The style of the libretto is a bit verbose, slowing the story down to explore the political ramifications of the test. There are many interesting political points raised, such as whether individual Germans should be held morally responsible for what the Nazi government had done – but the opera takes place after the surrender of Germany in May 1945. Later, in the second Act, Dr. Edward Teller questions whether the test could set the entire atmosphere of the Earth on fire. There is a lot of exchange over the philosophical importance of getting at the “truth” as opposed to getting the Trinity test done and winning the war. There is also discussion over whether the Japanese should be warned, and of the selection of Japanese cities to be targeted. There is mention of Potsdam, and apprehension of the future role of the Soviet Union.

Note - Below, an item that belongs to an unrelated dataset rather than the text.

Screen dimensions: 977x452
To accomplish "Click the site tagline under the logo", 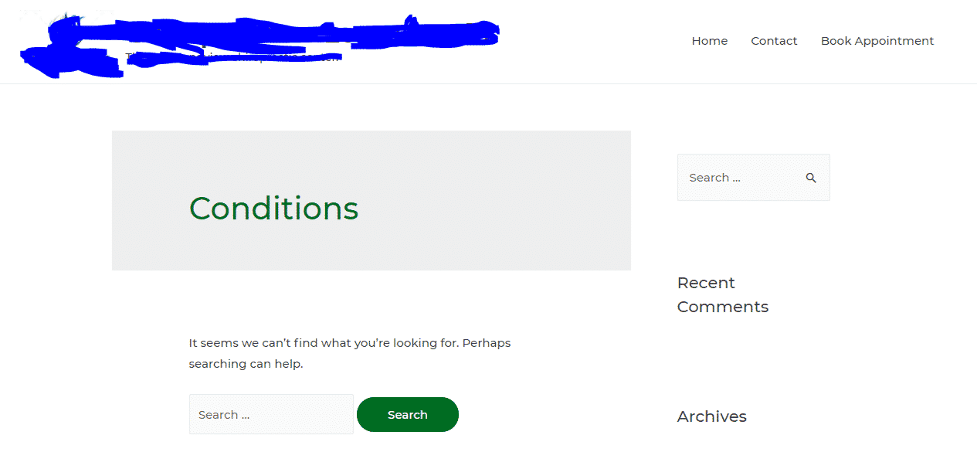I will (232, 59).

The music is linear and dissonance. The fast passages tend to have many repeated notes, complex rhythms and percussion effects, and resemble Shostakovich (as we know that composer from the Fourth Symphony). The louder and faster passages are tonal, and tend to use e minor and d minor a lot (I think I can tell by ear). The slower passages tend to be lush but dodecaphonic, a bit in the style of Alban Berg. The tempos in the arias are quite slow (lengthening the opera) but tend to make it technically manageable to sing.
The ending of Act I is violent and shattering, rather like the end of a symphonic first movement. The opera ends quietly after the atomic blast, which is quite stunning, the stage effects reduced to black and white, overlaid with quotations in Japanese from what survivors in Hiroshima would have said.
During the intermission, John Adams (born in 1947) gave an interview, and talked about how he grew up with the Cold War as setting up the social and moral ideology everyone believed in. (So did I, born in 1943.) He also mentioned that the development of the hydrogen bomb in the early 1950s was seen as a bigger threat to the United States than to the Soviet Union, because the United States had more large cities. This would suggest that the Cuban Missile Crisis of 1962 could make a good subject for opera. But so would the fall of communism in Eastern Europe and the Soviet Union.
J. Robert Oppenheimer, the title character, is sung by Baritone Gerald Finley. Films that have dealt with the atomic bomb tests include “Infinity” “Fat Man and Little Boy” and “Enola Gay and the Atomic Bombing of Japan.”